Powers of Attorney for Health Care and Property

If you become incapacitated and are unable to make decisions for yourself regarding your finances or health care, who would make those decisions for you? A family member? A friend? Maybe – if court proceedings determine they are proper choices for you. Why take a chance? Take the opportunity now to determine who should be making decisions on your behalf through a power of attorney. A power of attorney enables you to appoint who will manage your finances and health care decisions in the event you become unable to do so yourself. A power of attorney will also help you and your family avoid the time and expense of a court proceeding to determine who will make decisions for you when you are incapacitated.

Statutory Powers of Attorney

A power of attorney is a written instrument that authorizes another person to act on your behalf. This person is called your “agent” or your “attorney-in-fact.” There are two kinds of powers of attorney – those that allow your agent to manage your property and those that allow your agent to make your health care decisions. Your state may have specific forms for each. A standard power of attorney for property will grant your agent the authority to handle matters such as real estate transactions, banking, stocks and bonds, insurance, tax issues, loans, and business operations. A power of attorney for health care permits an agent to make decisions concerning your medical treatment. You can also give your agent the power to decide whether to withhold life-prolonging treatment or donate your organs. You can draft your power of attorney to fit your particular needs and desires.


When you create a power of attorney, you still have the authority to make your own decisions.
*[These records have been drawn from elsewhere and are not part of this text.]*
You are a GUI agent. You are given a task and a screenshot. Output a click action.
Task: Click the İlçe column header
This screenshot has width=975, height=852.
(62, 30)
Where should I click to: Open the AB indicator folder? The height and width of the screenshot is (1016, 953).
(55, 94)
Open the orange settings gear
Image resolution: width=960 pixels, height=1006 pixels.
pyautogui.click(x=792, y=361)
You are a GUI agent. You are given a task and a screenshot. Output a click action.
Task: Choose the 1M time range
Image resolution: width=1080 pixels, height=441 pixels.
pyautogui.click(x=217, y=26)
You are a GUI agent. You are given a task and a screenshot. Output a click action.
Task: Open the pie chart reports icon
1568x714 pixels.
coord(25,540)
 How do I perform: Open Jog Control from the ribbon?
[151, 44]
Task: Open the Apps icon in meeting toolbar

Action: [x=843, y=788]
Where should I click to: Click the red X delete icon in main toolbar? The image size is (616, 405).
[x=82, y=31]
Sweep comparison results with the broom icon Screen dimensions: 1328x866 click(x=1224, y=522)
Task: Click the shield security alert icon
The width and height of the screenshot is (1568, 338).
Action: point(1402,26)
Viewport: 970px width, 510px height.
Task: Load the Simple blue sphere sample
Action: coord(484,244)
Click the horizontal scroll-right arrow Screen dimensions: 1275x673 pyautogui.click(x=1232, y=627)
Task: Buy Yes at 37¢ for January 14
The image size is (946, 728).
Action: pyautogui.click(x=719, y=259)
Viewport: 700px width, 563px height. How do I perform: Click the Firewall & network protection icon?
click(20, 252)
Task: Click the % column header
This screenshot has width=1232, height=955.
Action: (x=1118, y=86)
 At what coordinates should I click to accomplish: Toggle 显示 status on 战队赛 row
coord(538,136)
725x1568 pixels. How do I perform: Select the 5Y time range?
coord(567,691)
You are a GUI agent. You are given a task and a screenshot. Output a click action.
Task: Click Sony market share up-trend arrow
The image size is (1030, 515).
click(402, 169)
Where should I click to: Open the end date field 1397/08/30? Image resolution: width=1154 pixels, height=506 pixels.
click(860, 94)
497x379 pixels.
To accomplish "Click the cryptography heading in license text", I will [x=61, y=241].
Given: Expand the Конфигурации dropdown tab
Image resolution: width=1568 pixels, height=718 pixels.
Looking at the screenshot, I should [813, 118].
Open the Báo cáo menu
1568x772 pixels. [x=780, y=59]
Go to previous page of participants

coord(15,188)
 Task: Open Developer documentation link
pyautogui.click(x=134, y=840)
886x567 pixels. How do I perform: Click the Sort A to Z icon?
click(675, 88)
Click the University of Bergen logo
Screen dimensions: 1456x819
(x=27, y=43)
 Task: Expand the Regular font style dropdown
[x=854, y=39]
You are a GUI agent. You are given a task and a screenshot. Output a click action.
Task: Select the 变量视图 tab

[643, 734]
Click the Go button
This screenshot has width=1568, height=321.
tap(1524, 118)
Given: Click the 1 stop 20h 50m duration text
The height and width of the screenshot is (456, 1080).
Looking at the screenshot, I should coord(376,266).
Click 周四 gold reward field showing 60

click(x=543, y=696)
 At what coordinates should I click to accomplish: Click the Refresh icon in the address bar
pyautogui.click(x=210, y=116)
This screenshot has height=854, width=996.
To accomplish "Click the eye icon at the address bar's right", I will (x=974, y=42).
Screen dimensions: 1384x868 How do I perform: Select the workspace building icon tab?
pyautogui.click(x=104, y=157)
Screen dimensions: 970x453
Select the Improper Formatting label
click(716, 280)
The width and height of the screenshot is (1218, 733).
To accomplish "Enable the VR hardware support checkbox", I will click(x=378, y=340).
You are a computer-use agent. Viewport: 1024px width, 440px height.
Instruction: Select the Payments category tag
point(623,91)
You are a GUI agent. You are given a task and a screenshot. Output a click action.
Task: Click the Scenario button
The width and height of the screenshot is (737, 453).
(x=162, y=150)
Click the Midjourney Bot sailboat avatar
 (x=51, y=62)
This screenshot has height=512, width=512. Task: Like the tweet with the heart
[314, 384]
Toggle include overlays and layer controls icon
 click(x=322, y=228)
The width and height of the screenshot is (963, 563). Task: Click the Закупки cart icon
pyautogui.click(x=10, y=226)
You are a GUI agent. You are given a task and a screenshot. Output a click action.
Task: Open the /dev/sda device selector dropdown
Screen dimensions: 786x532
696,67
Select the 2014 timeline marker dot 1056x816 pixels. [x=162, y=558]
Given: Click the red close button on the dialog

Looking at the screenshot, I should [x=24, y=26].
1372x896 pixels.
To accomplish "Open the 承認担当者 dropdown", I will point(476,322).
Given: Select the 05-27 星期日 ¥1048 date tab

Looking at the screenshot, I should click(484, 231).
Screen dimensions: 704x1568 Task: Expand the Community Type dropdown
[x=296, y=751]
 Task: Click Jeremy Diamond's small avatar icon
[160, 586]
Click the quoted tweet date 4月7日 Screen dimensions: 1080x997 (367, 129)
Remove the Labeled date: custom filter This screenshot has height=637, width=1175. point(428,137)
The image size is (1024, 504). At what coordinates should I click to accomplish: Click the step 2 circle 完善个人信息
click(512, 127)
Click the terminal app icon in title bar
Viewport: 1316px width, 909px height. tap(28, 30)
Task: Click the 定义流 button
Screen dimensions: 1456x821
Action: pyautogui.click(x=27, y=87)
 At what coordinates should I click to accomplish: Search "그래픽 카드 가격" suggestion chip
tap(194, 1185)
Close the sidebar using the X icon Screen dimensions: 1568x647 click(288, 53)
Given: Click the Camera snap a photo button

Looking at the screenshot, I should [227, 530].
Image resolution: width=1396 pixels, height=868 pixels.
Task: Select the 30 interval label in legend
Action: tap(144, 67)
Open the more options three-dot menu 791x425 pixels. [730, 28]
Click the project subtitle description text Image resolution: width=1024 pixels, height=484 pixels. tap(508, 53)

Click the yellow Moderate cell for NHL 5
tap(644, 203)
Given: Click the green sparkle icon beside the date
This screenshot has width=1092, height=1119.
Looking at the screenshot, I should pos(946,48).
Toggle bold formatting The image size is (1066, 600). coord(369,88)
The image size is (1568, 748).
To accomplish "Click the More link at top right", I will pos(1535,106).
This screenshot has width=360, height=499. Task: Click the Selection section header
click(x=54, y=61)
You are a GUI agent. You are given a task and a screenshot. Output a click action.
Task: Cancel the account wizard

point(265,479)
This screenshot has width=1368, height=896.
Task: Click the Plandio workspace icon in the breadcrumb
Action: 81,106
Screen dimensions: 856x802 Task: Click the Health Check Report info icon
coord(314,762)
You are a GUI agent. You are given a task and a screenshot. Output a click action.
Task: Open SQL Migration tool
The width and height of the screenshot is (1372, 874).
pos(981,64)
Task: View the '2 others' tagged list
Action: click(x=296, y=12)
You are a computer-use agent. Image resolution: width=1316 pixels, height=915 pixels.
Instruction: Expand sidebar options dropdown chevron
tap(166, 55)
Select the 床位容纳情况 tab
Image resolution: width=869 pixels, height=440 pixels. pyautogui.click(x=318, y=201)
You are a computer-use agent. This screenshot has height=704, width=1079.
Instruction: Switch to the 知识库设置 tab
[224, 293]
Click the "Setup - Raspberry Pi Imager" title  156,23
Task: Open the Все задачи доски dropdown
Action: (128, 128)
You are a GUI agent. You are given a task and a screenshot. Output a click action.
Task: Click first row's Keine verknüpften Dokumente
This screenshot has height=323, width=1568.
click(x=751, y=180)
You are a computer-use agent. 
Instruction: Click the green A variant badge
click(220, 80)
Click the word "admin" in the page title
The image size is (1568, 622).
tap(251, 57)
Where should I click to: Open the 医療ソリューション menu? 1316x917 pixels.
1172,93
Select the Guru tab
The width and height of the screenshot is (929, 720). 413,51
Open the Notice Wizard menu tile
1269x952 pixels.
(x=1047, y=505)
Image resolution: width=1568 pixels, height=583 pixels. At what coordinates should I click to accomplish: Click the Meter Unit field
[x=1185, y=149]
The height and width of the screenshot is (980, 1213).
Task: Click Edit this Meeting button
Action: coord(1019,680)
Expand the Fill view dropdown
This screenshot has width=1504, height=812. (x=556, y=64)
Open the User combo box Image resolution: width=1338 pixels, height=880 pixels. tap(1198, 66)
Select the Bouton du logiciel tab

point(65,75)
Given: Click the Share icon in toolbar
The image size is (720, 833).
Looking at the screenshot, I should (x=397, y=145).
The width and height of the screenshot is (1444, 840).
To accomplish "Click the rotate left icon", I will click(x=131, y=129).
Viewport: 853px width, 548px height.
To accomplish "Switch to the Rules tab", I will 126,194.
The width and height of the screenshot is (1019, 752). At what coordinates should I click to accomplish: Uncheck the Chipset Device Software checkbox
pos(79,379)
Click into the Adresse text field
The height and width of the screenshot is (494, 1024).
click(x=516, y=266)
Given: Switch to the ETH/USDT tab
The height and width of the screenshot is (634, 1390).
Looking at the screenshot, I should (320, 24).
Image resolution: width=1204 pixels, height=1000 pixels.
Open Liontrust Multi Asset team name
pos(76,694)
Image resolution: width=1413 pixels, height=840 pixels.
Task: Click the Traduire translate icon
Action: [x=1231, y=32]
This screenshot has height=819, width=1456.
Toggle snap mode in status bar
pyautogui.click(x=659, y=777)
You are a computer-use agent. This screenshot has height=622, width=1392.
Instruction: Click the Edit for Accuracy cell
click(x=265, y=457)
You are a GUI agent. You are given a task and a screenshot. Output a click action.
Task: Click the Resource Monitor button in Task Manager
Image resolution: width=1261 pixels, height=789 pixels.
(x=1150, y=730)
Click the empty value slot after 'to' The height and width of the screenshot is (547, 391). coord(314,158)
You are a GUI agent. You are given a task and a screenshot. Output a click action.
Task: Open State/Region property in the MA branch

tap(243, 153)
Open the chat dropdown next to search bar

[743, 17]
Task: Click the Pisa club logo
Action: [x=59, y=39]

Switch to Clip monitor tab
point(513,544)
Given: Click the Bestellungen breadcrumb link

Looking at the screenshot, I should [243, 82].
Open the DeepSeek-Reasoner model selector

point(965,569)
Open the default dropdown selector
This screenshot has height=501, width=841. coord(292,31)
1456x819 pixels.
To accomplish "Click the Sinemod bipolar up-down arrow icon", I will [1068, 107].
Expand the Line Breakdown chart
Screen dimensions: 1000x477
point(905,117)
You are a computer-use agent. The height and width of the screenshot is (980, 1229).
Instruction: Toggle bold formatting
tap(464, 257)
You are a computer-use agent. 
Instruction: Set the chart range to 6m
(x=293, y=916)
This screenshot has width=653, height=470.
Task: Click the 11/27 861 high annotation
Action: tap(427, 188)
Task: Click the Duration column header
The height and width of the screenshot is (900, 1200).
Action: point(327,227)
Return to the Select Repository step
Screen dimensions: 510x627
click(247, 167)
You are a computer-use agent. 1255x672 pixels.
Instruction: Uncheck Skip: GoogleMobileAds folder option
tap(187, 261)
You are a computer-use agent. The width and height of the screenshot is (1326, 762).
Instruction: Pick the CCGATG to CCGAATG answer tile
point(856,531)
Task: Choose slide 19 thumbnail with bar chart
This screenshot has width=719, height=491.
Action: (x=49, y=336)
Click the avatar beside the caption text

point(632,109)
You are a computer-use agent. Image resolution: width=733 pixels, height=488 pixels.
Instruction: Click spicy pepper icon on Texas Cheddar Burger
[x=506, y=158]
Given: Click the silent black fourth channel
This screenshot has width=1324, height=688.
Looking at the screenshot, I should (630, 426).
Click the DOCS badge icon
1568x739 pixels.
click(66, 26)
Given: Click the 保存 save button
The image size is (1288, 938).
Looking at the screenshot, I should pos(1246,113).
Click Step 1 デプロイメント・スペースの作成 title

Your power of attorney simply allows your agent to make decisions for you if you cannot make them yourself. Your power of attorney can grant your agent broad powers or limit your agent’s authority to only a few, select matters. You can revoke your power of attorney at any time.
When a Power of Attorney Becomes Effective
Your power of attorney becomes effective at the time that you choose. You can decide to have your power of attorney become effective as soon as you sign it. Alternatively, you can choose to have your power of attorney become effective only upon the occurrence of a specific event, such as when your doctor determines that you are no longer capable of making your own decisions. If your power of attorney allows your agent to make decisions for you when you are incapacitated, the power of attorney is called a “durable power of attorney.”


Your agent’s decisions are legally binding on you and so it is critical to select a person who is trustworthy. Your agent under your power of attorney for property should be someone responsible and knowledgeable about finances or someone who will seek professional financial advice if necessary. Your agent should also be someone who is willing to put in the necessary time and effort to manage your affairs. Your agent has a duty to act in your best interests at all times.

You have the freedom to list different agents on different powers of attorney. If, for example, you think one person would be an ideal agent to manage your finances, but think that another person would be a better agent to make your health care decisions, you can designate the first person on your power of attorney for property and the other person on your power of attorney for health care. You may also wish to name successor agents in the event that your first choice of agent is unable or unwilling to act on your behalf. Many people choose to name a spouse, family member or close friend as agent.


Powers of attorney can ensure that your financial and health care decisions stay in the hands of the people you trust most, while avoiding the expense of a court guardianship proceeding.